An exact copy of the listing is required.
[Start of section]
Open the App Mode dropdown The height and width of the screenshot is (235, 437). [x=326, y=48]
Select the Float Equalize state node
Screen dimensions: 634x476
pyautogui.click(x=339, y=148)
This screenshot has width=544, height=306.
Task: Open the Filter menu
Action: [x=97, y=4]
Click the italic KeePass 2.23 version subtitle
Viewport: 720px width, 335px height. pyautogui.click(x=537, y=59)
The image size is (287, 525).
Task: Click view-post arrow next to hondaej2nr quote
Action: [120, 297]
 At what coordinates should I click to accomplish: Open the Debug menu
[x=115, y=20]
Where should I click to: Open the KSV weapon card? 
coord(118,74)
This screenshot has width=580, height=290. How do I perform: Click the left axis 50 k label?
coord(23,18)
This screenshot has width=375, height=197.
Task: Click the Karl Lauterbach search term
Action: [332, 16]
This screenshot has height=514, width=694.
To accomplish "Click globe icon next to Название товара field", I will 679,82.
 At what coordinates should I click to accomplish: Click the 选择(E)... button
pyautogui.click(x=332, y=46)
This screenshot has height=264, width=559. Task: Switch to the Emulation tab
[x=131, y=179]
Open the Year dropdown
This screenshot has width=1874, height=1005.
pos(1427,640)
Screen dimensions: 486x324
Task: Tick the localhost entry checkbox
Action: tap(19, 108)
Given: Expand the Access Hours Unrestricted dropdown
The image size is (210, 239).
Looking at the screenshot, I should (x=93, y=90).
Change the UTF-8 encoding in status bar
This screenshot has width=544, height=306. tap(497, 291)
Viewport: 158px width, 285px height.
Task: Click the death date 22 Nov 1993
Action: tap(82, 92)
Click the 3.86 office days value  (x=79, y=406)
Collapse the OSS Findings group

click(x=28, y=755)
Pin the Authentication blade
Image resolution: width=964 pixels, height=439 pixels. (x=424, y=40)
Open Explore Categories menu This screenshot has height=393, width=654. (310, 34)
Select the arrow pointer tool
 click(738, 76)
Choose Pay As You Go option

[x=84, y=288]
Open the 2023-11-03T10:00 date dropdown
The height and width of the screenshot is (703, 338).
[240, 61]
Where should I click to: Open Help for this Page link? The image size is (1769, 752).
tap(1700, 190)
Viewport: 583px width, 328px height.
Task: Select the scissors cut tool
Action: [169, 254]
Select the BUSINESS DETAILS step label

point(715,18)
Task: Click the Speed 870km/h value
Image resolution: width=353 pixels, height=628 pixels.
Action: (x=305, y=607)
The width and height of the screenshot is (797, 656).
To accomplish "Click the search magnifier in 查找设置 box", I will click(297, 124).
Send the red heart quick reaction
[End of section]
Solution to this task
Open the App Mode dropdown The height and width of the screenshot is (235, 437). [x=326, y=48]
Select the Float Equalize state node
Screen dimensions: 634x476
pyautogui.click(x=339, y=148)
This screenshot has width=544, height=306.
Task: Open the Filter menu
Action: [x=97, y=4]
Click the italic KeePass 2.23 version subtitle
Viewport: 720px width, 335px height. pyautogui.click(x=537, y=59)
The image size is (287, 525).
Task: Click view-post arrow next to hondaej2nr quote
Action: [120, 297]
 At what coordinates should I click to accomplish: Open the Debug menu
[x=115, y=20]
Where should I click to: Open the KSV weapon card? 
coord(118,74)
This screenshot has width=580, height=290. How do I perform: Click the left axis 50 k label?
coord(23,18)
This screenshot has width=375, height=197.
Task: Click the Karl Lauterbach search term
Action: [332, 16]
This screenshot has height=514, width=694.
To accomplish "Click globe icon next to Название товара field", I will 679,82.
 At what coordinates should I click to accomplish: Click the 选择(E)... button
pyautogui.click(x=332, y=46)
This screenshot has height=264, width=559. Task: Switch to the Emulation tab
[x=131, y=179]
Open the Year dropdown
This screenshot has width=1874, height=1005.
pos(1427,640)
Screen dimensions: 486x324
Task: Tick the localhost entry checkbox
Action: tap(19, 108)
Given: Expand the Access Hours Unrestricted dropdown
The image size is (210, 239).
Looking at the screenshot, I should (x=93, y=90).
Change the UTF-8 encoding in status bar
This screenshot has width=544, height=306. tap(497, 291)
Viewport: 158px width, 285px height.
Task: Click the death date 22 Nov 1993
Action: tap(82, 92)
Click the 3.86 office days value  (x=79, y=406)
Collapse the OSS Findings group

click(x=28, y=755)
Pin the Authentication blade
Image resolution: width=964 pixels, height=439 pixels. (x=424, y=40)
Open Explore Categories menu This screenshot has height=393, width=654. (310, 34)
Select the arrow pointer tool
 click(738, 76)
Choose Pay As You Go option

[x=84, y=288]
Open the 2023-11-03T10:00 date dropdown
The height and width of the screenshot is (703, 338).
[240, 61]
Where should I click to: Open Help for this Page link? The image size is (1769, 752).
tap(1700, 190)
Viewport: 583px width, 328px height.
Task: Select the scissors cut tool
Action: [169, 254]
Select the BUSINESS DETAILS step label

point(715,18)
Task: Click the Speed 870km/h value
Image resolution: width=353 pixels, height=628 pixels.
Action: (x=305, y=607)
The width and height of the screenshot is (797, 656).
To accomplish "Click the search magnifier in 查找设置 box", I will click(297, 124).
Send the red heart quick reaction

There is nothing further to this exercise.